Milagros tiene solo 3 años y nació con parálisis cerebral. A su corta edad, ya ha enfrentado una de las formas más silenciosas de exclusión en Colombia: no tener su certificado de discapacidad (RLCPD). Su familia (mamá y hermanito), sin recursos ni guía, ha quedado atrapada en una maraña de trámites, requisitos y esperas interminables. Hoy, por fuera de cualquier subsidio o programa. Mientras tanto, Milagros y su mamá, cuidadora, siguen sin acceso a los apoyos que necesita o, por lo menos, la oportunidad de ser priorizadas. Sin transporte especial, sin prioridad en salud, sin vivienda digna. Sin derechos.
Como ella, miles de niños y niñas en el país enfrentan barreras desde el nacimiento. No porque su condición lo imponga, sino porque el Estado decide mirar a otro lado o simplemente atrapados en la tramitología.

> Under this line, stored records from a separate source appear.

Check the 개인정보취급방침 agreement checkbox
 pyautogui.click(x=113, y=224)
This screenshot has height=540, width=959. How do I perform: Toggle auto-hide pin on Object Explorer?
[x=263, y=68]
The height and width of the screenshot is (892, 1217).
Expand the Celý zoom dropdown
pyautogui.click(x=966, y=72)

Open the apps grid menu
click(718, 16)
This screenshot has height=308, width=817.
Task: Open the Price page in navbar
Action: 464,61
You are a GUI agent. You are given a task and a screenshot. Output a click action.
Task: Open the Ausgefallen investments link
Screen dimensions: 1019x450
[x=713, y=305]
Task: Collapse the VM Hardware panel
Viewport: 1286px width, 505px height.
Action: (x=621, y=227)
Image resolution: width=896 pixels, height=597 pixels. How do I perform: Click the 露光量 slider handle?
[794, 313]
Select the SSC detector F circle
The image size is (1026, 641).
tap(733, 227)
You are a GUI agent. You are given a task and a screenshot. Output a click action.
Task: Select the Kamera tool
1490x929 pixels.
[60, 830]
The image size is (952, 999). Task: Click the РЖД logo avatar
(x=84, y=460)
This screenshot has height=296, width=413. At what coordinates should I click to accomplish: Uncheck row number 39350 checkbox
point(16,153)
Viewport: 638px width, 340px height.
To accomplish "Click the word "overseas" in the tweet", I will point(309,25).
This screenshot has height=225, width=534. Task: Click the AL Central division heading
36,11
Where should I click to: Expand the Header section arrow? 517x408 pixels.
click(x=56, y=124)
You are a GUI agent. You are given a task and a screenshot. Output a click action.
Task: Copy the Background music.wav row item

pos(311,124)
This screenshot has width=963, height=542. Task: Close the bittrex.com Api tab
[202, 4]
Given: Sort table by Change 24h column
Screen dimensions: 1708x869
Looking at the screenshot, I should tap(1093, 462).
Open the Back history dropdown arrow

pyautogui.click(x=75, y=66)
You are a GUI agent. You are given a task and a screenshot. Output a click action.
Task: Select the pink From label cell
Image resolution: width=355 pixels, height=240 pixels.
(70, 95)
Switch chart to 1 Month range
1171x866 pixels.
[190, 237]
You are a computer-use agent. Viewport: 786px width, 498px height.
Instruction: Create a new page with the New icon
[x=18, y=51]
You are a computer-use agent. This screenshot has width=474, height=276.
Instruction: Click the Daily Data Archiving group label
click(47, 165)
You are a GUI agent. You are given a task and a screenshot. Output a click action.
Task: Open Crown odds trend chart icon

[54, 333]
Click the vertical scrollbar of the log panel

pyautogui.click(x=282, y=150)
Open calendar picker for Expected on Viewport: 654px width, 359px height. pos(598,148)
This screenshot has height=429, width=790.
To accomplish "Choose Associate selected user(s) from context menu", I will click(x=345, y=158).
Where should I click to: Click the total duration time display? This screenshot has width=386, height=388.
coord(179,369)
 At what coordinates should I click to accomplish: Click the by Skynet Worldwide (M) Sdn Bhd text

Clara e Isaac de Jesús conocen bien ese camino. Ellos, a pesar de su evidente discapacidad llamada acondroplasia, luego de una espera de varios años, finalmente lograron obtener sus certificados, pero solo después de muchos años de lucha. Una lucha que jamás debió existir. Porque cuando una discapacidad es evidente desde el nacimiento, el Estado no debería obligar a nadie a mendigar un papel para existir en el sistema. ¿Por qué no facultar a los hospitales en el caso de las discapacidades notorias , o quizás nuevamente a las EPS, que hacen menos oneroso y dispendioso el trámite?
Hablo desde la indignación, pero también desde la experiencia. Cuando fui director de cobertura educativa de la Secretaría de Educación de Cartagena, creamos el programa Escuela Inclusiva, reconocido hoy a nivel nacional. Desde entonces, he visto cómo el Estado gira recursos para apoyar a los estudiantes con discapacidad, pero solo si están marcados en el sistema, y tener el certificado es la forma de poder hacerlo, salvo excepciones que se hacen para no violentar aún más sus derechos. Pues si no lo tienen, no existen. No hay apoyos o priorización, no hay recursos, no hay inclusión. Así de cruel es.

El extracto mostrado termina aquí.